I'm facing a lot of trouble on what seems to be a simple matter:
I have a column with some beverages names, but they are poluted with "12oz" and "Boxes". I want to get only the name of the beverages. Unfortunally, they are not typed in the same particular form, so i cant just [0:5] them. I know all the beverages names on the column, if that helps
Ex: Column name: WHISKY BALLANTINES12YO 12X1000 ML RESTAGE
Column Created based on the previous one: BALLANTINES
Thanks in advance,
EDIT Some other examples:
CHIVAS REGAL 12 ANOS 12X1L should be CHIVAS
VODKA ABSOLUT 12X1000ML should be ABSOLUT
CodePudding user response:
Just use replace statements and set regex to true, and replace with an empty string, like this:
df.replace('12oz', '', regex=True)
This is assuming you know what text you will have to replace.
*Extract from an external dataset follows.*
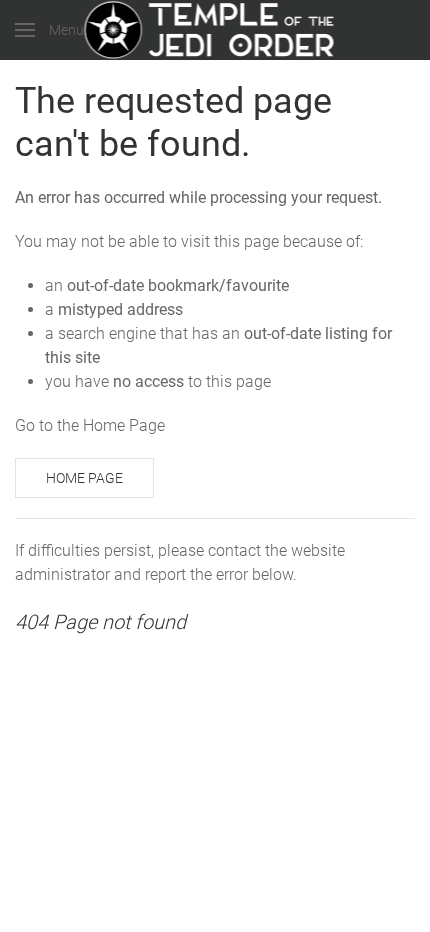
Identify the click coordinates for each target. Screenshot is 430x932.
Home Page (84, 478)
CodePudding user response:
If you have the list of all the beverages, you can use pandas.Series.extract
:
import re
list_of_bvr= ["ballantines", "chivas", "absolut"]
df["Col1"]= df["Col1"].str.extract(f"({'|'.join(list_of_bvr)})", flags=re.I, expand=False)
# Output :
print(df)
Col1
0 BALLANTINES
1 CHIVAS
2 ABSOLUT